Passage:
== Segment start ==

Digital humanities projects highlighted in NEH celebration

· 3 min read

Digital humanities projects highlighted in NEH celebration

UNL's "David Livingstone Goes Viral" project is one of 50 digital research in the humanities projects being celebrated as part of the National Endowment for the Humanities' 50th anniversary. Pictured here is a page from Livingstone's journal.
Courtesy photo
UNL's "David Livingstone Goes Viral" project is one of 50 digital research in the humanities projects being celebrated as part of the National Endowment for the Humanities' 50th anniversary. Pictured here is a page from Livingstone's journal.

Four projects associated with UNL and its Center for Digital Research in the Humanities are among more than 50 highlighted by the National Endowment for the Humanities in a website celebrating its 50th anniversary.

President Lyndon Johnson signed legislation creating the NEH and the National Endowment for the Arts on Sept. 29, 1965, with more than 200 people filling the White House Rose Garden to celebrate the bill signing. To mark the agency’s 50th anniversary, NEH officials chose grants that “changed the landscape of the humanities and … represent the best of work the NEH has funded over the last 50 years,” a NEH spokeswoman said.

“We’re really excited and proud to be represented in so many projects,” said Kay Walter, co-director of the Center for Digital Research in the Humanities.

Highlighted projects linked to UNL and the center include:

David Livingstone Goes Viral,” efforts by Adrian Wisnicki, professor of English, to decode the famed explorer’s 1871 field diary, written in homemade ink on newspaper pages. The diary revealed Livingstone’s slide into a “moral abyss” after he made a devil’s bargain to travel with Arab slave traders. The project received a $483,605 NEH grant.

The Real Buffalo Bill,” several projects to study and preserve the legacy of William F. “Buffalo Bill” Cody. UNL collaborated in projects to digitize and annotate Cody’s letters and papers, including materials from European tours of his Wild West show. Since 1978, the NEH has provided more than $2 million in funding to the Buffalo Bill Center of the West., based in the namesake town of Cody, Wyo.

Journals of the Lewis and Clark Expedition,” the 22-year effort by UNL historian Gary E. Moulton to edit and annotate the journals and records of Meriwether Lewis and William Clark, sent by President Thomas Jefferson to explore the Louisiana Purchase and to find a water route to the Pacific. Moulton’s work inspired historian Stephen Ambrose to write “Undaunted Courage,” a New York Times best seller and the basis for an upcoming HBO film. The NEH provided more than $1.4 million for the project, which resulted in the 13-volume “Journals of the Lewis and Clark Expedition,” published by the University of Nebraska Press. With Moulton and other scholars, the Center for Digital Research in the Humanities developed an online edition of the journals with supplementary texts, images and audio.

Newspapers: The First Draft of History,” an archive of 8 million pages of newspapers from 39 states and territories published between 1836 and 1922. UNL’s Center for Digital Research in the Humanities has digitized more than 260,000 pages of historically significant Nebraska newspapers as part of the national archive with funding of over half a million dollars.

In addition, at least three UNL-related websites are part of “EDSITEment,” an NEH project that features high quality online resources that can be used in the classroom. They include the Willa Cather Archive, the Walt Whitman Archive, and the Journals of the Lewis and Clark Expedition.

== Segment end ==

Source information:
== Segment start ==

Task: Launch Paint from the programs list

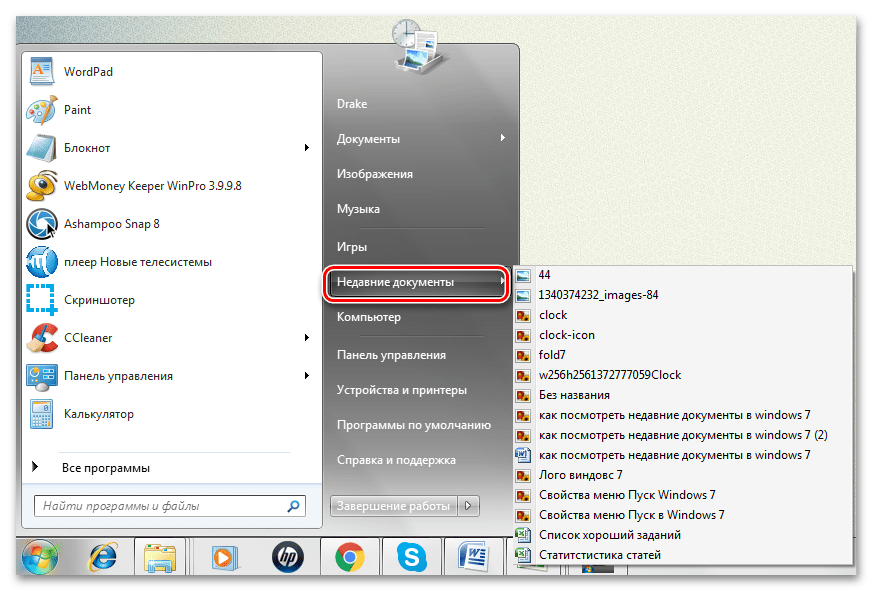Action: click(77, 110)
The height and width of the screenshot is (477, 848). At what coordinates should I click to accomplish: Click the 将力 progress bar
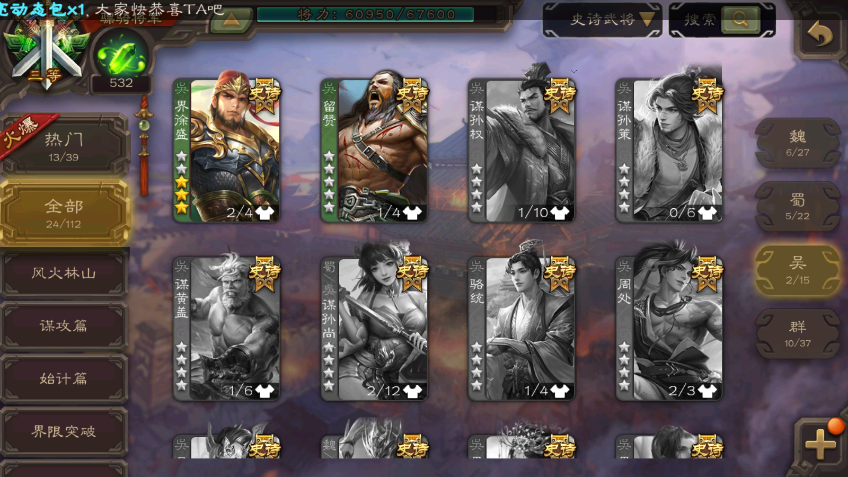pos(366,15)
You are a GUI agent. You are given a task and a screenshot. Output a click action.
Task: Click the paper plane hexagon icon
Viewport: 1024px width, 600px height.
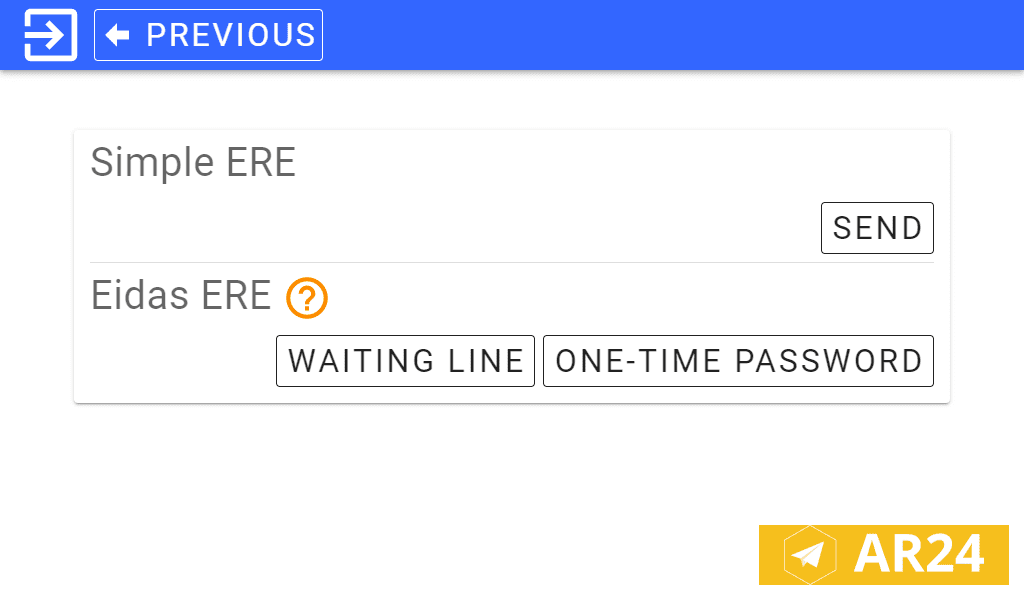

== Segment end ==
== Segment start ==

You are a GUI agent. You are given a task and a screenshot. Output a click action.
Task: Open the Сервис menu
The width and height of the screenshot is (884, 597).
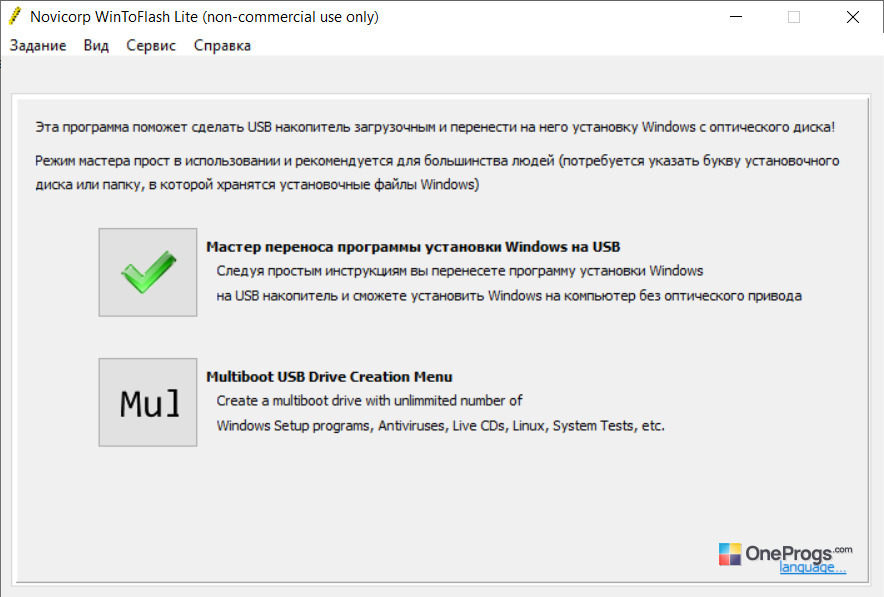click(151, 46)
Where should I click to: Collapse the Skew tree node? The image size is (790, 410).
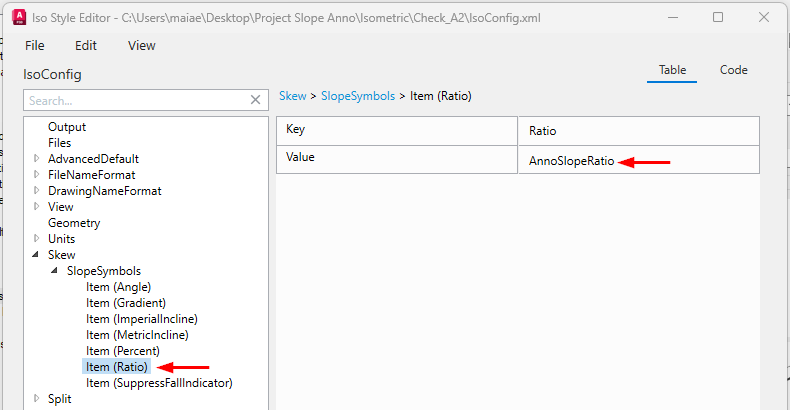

== Segment end ==
== Segment start ==

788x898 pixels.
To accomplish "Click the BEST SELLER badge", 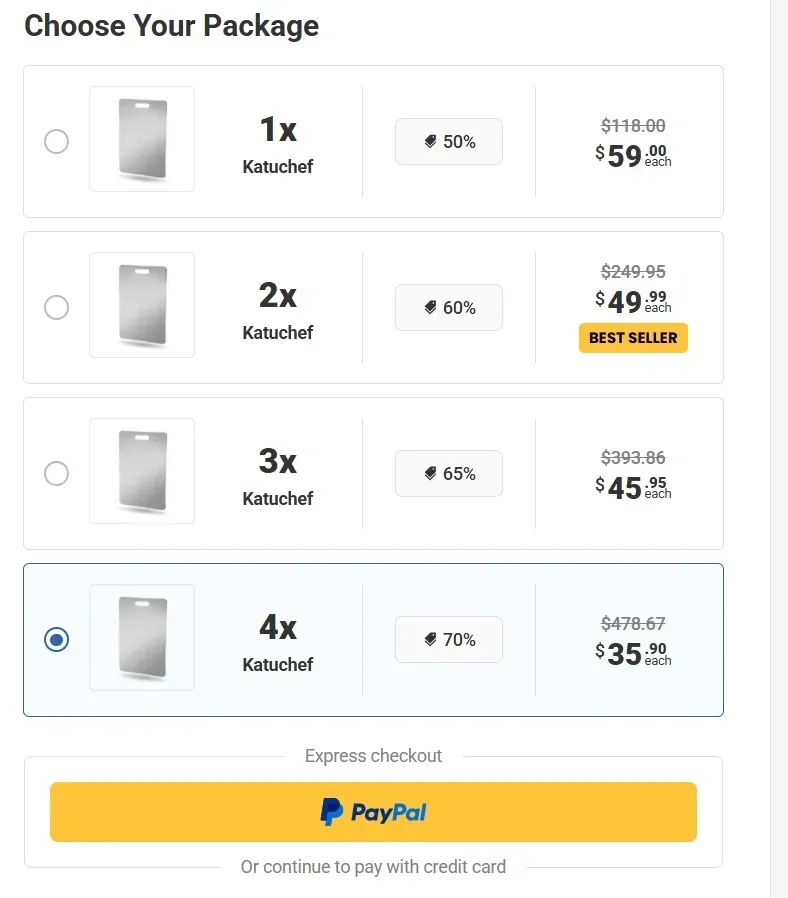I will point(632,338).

== Segment end ==

Required actions:
A. Answer these questions from the article on NEH-highlighted digital humanities projects, one per line:
(i) Who signed the legislation creating the NEH, and on what date?
(ii) How large was the NEH grant for the David Livingstone project?
(iii) How many pages of Nebraska newspapers has UNL's Center for Digital Research in the Humanities digitized?
B. In the article on NEH-highlighted digital humanities projects, turn the paragraph beginning "Journals of the Lewis and Clark Expedition" into a bulleted list that keeps its main facts.

Responses to the exercise:
A.
(i) President Lyndon Johnson signed it on Sept. 29, 1965.
(ii) The grant was $483,605.
(iii) The center has digitized more than 260,000 pages.

B.
- UNL historian Gary E. Moulton spent 22 years editing and annotating the journals and records of Meriwether Lewis and William Clark.
- President Thomas Jefferson sent Lewis and Clark to explore the Louisiana Purchase and find a water route to the Pacific.
- Moulton's work inspired Stephen Ambrose's best seller "Undaunted Courage," the basis for an upcoming HBO film.
- The NEH provided more than $1.4 million for the project.
- The project produced the 13-volume "Journals of the Lewis and Clark Expedition," published by the University of Nebraska Press.
- The Center for Digital Research in the Humanities, with Moulton and other scholars, built an online edition with supplementary texts, images, and audio.